=== AIM OF THE EXERCISE ===
In your answer, repeat each line of the data exactly.

[Opening RECORDS SUPPLIED section]

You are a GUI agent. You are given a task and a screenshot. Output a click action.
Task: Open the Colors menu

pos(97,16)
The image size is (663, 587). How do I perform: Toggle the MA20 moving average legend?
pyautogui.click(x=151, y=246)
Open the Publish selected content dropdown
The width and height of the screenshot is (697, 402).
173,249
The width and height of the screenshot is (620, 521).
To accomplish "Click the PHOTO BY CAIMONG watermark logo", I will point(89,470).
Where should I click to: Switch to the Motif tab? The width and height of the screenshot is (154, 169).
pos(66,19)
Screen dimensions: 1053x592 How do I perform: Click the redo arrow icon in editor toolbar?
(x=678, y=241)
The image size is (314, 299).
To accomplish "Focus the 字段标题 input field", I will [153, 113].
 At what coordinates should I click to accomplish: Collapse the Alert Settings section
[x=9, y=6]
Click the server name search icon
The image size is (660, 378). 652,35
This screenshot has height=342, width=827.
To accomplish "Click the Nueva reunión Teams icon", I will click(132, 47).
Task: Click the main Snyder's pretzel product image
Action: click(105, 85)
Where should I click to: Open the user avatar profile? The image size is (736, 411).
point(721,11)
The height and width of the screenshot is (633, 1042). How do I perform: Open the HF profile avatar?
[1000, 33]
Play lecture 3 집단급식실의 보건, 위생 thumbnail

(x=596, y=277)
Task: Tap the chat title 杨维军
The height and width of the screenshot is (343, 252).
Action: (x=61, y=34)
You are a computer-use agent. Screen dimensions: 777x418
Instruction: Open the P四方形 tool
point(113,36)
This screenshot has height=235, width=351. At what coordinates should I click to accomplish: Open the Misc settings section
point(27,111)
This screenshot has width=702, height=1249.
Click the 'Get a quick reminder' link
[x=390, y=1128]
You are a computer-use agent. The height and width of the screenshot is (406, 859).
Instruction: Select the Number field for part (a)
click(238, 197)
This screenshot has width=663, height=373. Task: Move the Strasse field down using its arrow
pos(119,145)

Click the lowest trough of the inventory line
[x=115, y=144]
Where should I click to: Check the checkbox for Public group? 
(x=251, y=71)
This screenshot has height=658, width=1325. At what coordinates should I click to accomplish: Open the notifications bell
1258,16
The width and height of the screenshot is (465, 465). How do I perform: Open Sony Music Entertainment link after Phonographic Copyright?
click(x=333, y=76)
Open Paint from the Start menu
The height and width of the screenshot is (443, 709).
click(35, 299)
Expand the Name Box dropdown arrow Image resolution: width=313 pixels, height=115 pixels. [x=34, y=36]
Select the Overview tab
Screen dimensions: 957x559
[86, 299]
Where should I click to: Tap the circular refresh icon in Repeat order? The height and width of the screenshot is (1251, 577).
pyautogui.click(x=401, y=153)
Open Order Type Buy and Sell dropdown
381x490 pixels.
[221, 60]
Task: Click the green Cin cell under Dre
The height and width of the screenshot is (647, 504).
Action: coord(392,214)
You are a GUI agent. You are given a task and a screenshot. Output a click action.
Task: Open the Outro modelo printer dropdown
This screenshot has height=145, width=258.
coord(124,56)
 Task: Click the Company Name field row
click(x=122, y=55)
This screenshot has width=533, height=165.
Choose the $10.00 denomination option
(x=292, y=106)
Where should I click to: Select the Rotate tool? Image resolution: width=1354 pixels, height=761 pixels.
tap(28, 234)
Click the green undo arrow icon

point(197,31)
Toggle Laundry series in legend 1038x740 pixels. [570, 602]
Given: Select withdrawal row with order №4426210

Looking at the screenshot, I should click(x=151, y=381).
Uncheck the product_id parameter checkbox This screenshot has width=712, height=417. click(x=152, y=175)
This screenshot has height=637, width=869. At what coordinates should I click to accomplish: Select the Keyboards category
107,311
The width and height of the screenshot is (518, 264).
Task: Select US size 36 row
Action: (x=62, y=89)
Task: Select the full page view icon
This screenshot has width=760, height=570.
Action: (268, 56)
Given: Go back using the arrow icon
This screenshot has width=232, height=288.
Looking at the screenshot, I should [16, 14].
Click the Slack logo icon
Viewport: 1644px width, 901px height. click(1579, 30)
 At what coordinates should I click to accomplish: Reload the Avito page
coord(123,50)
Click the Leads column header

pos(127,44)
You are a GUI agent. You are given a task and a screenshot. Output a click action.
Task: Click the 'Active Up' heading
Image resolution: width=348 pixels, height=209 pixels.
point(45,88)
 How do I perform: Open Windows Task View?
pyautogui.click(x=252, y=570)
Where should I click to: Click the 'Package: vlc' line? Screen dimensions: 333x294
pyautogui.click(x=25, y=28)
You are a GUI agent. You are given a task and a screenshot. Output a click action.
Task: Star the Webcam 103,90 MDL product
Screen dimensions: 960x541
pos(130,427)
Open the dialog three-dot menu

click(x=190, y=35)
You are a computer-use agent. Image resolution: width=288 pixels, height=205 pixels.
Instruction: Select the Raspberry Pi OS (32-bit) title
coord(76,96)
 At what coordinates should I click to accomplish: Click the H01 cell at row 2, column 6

[Closing RECORDS SUPPLIED section]

=== RESPONSE ===
You are a GUI agent. You are given a task and a screenshot. Output a click action.
Task: Open the Colors menu

pos(97,16)
The image size is (663, 587). How do I perform: Toggle the MA20 moving average legend?
pyautogui.click(x=151, y=246)
Open the Publish selected content dropdown
The width and height of the screenshot is (697, 402).
173,249
The width and height of the screenshot is (620, 521).
To accomplish "Click the PHOTO BY CAIMONG watermark logo", I will point(89,470).
Where should I click to: Switch to the Motif tab? The width and height of the screenshot is (154, 169).
pos(66,19)
Screen dimensions: 1053x592 How do I perform: Click the redo arrow icon in editor toolbar?
(x=678, y=241)
The image size is (314, 299).
To accomplish "Focus the 字段标题 input field", I will [153, 113].
 At what coordinates should I click to accomplish: Collapse the Alert Settings section
[x=9, y=6]
Click the server name search icon
The image size is (660, 378). 652,35
This screenshot has height=342, width=827.
To accomplish "Click the Nueva reunión Teams icon", I will click(132, 47).
Task: Click the main Snyder's pretzel product image
Action: click(105, 85)
Where should I click to: Open the user avatar profile? The image size is (736, 411).
point(721,11)
The height and width of the screenshot is (633, 1042). How do I perform: Open the HF profile avatar?
[1000, 33]
Play lecture 3 집단급식실의 보건, 위생 thumbnail

(x=596, y=277)
Task: Tap the chat title 杨维军
The height and width of the screenshot is (343, 252).
Action: (x=61, y=34)
You are a computer-use agent. Screen dimensions: 777x418
Instruction: Open the P四方形 tool
point(113,36)
This screenshot has height=235, width=351. At what coordinates should I click to accomplish: Open the Misc settings section
point(27,111)
This screenshot has width=702, height=1249.
Click the 'Get a quick reminder' link
[x=390, y=1128]
You are a computer-use agent. The height and width of the screenshot is (406, 859).
Instruction: Select the Number field for part (a)
click(238, 197)
This screenshot has width=663, height=373. Task: Move the Strasse field down using its arrow
pos(119,145)

Click the lowest trough of the inventory line
[x=115, y=144]
Where should I click to: Check the checkbox for Public group? 
(x=251, y=71)
This screenshot has height=658, width=1325. At what coordinates should I click to accomplish: Open the notifications bell
1258,16
The width and height of the screenshot is (465, 465). How do I perform: Open Sony Music Entertainment link after Phonographic Copyright?
click(x=333, y=76)
Open Paint from the Start menu
The height and width of the screenshot is (443, 709).
click(35, 299)
Expand the Name Box dropdown arrow Image resolution: width=313 pixels, height=115 pixels. [x=34, y=36]
Select the Overview tab
Screen dimensions: 957x559
[86, 299]
Where should I click to: Tap the circular refresh icon in Repeat order? The height and width of the screenshot is (1251, 577).
pyautogui.click(x=401, y=153)
Open Order Type Buy and Sell dropdown
381x490 pixels.
[221, 60]
Task: Click the green Cin cell under Dre
The height and width of the screenshot is (647, 504).
Action: coord(392,214)
You are a GUI agent. You are given a task and a screenshot. Output a click action.
Task: Open the Outro modelo printer dropdown
This screenshot has height=145, width=258.
coord(124,56)
 Task: Click the Company Name field row
click(x=122, y=55)
This screenshot has width=533, height=165.
Choose the $10.00 denomination option
(x=292, y=106)
Where should I click to: Select the Rotate tool? Image resolution: width=1354 pixels, height=761 pixels.
tap(28, 234)
Click the green undo arrow icon

point(197,31)
Toggle Laundry series in legend 1038x740 pixels. [570, 602]
Given: Select withdrawal row with order №4426210

Looking at the screenshot, I should click(x=151, y=381).
Uncheck the product_id parameter checkbox This screenshot has width=712, height=417. click(x=152, y=175)
This screenshot has height=637, width=869. At what coordinates should I click to accomplish: Select the Keyboards category
107,311
The width and height of the screenshot is (518, 264).
Task: Select US size 36 row
Action: (x=62, y=89)
Task: Select the full page view icon
This screenshot has width=760, height=570.
Action: (268, 56)
Given: Go back using the arrow icon
This screenshot has width=232, height=288.
Looking at the screenshot, I should [16, 14].
Click the Slack logo icon
Viewport: 1644px width, 901px height. click(1579, 30)
 At what coordinates should I click to accomplish: Reload the Avito page
coord(123,50)
Click the Leads column header

pos(127,44)
You are a GUI agent. You are given a task and a screenshot. Output a click action.
Task: Click the 'Active Up' heading
Image resolution: width=348 pixels, height=209 pixels.
point(45,88)
 How do I perform: Open Windows Task View?
pyautogui.click(x=252, y=570)
Where should I click to: Click the 'Package: vlc' line? Screen dimensions: 333x294
pyautogui.click(x=25, y=28)
You are a GUI agent. You are given a task and a screenshot. Output a click action.
Task: Star the Webcam 103,90 MDL product
Screen dimensions: 960x541
pos(130,427)
Open the dialog three-dot menu

click(x=190, y=35)
You are a computer-use agent. Image resolution: width=288 pixels, height=205 pixels.
Instruction: Select the Raspberry Pi OS (32-bit) title
coord(76,96)
 At what coordinates should I click to accomplish: Click the H01 cell at row 2, column 6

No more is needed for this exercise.